_What you are asked to do_
Continue the text on Kinesis services, writing the part that comes after its last line about Kinesis Firehose.

_Page text_
-- begin --

Skip to content

Kinesis services

Updates

Created 12/2022 - Updated 12/04/2023

Streaming

Designed to process real-time streaming data. Streaming means unbounded data sets and continuous arrival. The streaming computation involves processing recent data, with less memory needs compare to big data processing, with low latency.

Stream storage uses append-only log semantic. Messages are immutables and could not be deleted in the stream.

Kinesis basic

kin

Three main different components are:

  • Kinesis Streams: low latency streaming ingest at scale. They offer patterns for data stream processing. It looks similar to Kafka, but MSK is the Kafka deployment.
  • Amazon Managed Service for Apache Flink: perform real-time analytics on streams using SQL. This Apache Flink as managed service.
  • Kinesis Firehose: load streams into S3, Redshift, ElasticSearch. No administration, auto scaling, serverless.

-- end --

_Data shown_

-- begin --

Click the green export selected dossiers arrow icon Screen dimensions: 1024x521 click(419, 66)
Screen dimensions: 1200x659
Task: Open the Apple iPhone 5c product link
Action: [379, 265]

-- end --

_Answer for the task_
Kinesis Data Streams

It is a distributed data stream into Shards for parallel processing.

It uses a public endpoint and applications can authenticate using IAM role. Kinesis Data Streams is using a throughput provisioning model, a shard can inject 1 Mb/s or 1000 msg /s with an egress of 2Mb/s. Adding shards help to scale the throughput. A single shard supports up to 5 messages per second, so a unique consumer gets records every 200ms. Adding more consumers on the same shard, the propagation delay increases and throughput per consumer decreases. With 5 consumers, each receives 400kB max every second.

Producer sends message with Partition Key. A sequence number is added to the message to note where the message is in the Shard.

  • Retention from 1 to 365 days.
  • Capable to replay the messages.
  • Immutable records, not deleted by applications.
  • Message in a shard, can share partition key, and keep ordering.
  • It is possible to support exactly-once delivery.
  • Producer can use SDK, or Kinesis Producer Library (KPL) or being a Kinesis agent.
  • Kinesis Agent is a stand-alone Java app that offers an easy way to collect and send data to KDS, as it monitors a set of files. It runs on RHEL, or Amazon Linux 2.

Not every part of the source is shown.